Before we go any further, we assume you’ve already purchased a wildcard SSL certificate and have received both the certificate and any intermediates. You also need to have the private key saved on your Apache server. Ideally, you generated the certificate signing request (CSR) on the Apache server — but, frankly, that’s none of my business.
Now, on to the main event:
You can usually find the config file in: /etc/httpd — though, if you needed me to tell you that, maybe you should hold off on installing your wildcard SSL certificate until you run this by someone who’s a bit more familiar with the process.

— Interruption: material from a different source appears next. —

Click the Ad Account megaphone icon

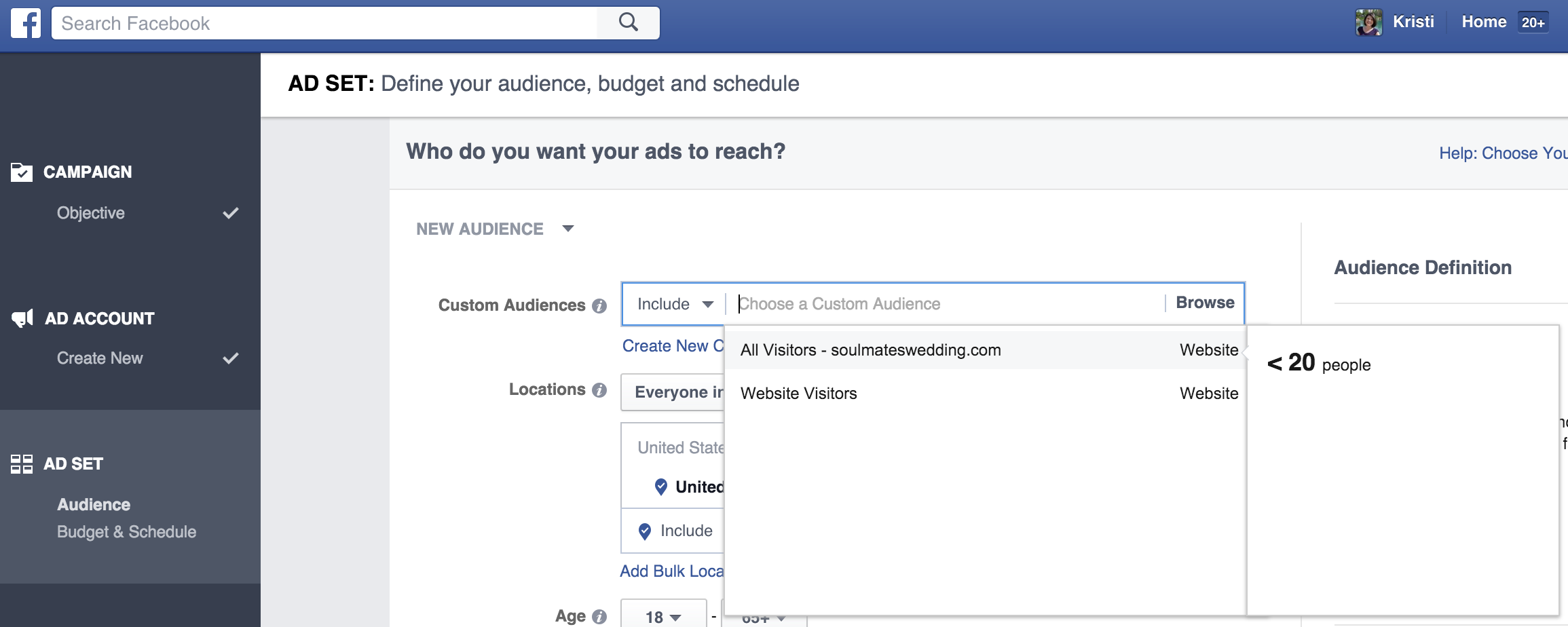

<VirtualHost 192.168.0.1:443> DocumentRoot /var/www/website ServerName www.domain.com SSLEngine on SSLCertificateFile /etc/ssl/crt/primary.crt SSLCertificateKeyFile /etc/ssl/crt/private.key SSLCertificateChainFile /etc/ssl/crt/intermediate.crt </VirtualHost>
Again, this shouldn’t need to be pointed out, but you’re going to need to change this code up to reflect your site’s information — including the files and paths that correspond to your SSL certificate as well as the intermediate (which will go in the ChainFile field).
A lot of people think there needs to be some type of special configuration that needs to be done for wildcards, but that’s not the case. The way the server reads the certificate will tell iy the certificate is valid for sub-domains associated with that host name.
I could have probably told you that at the beginning of the article, but that would mess with our site’s bounce rate. Hey, man, blame Google.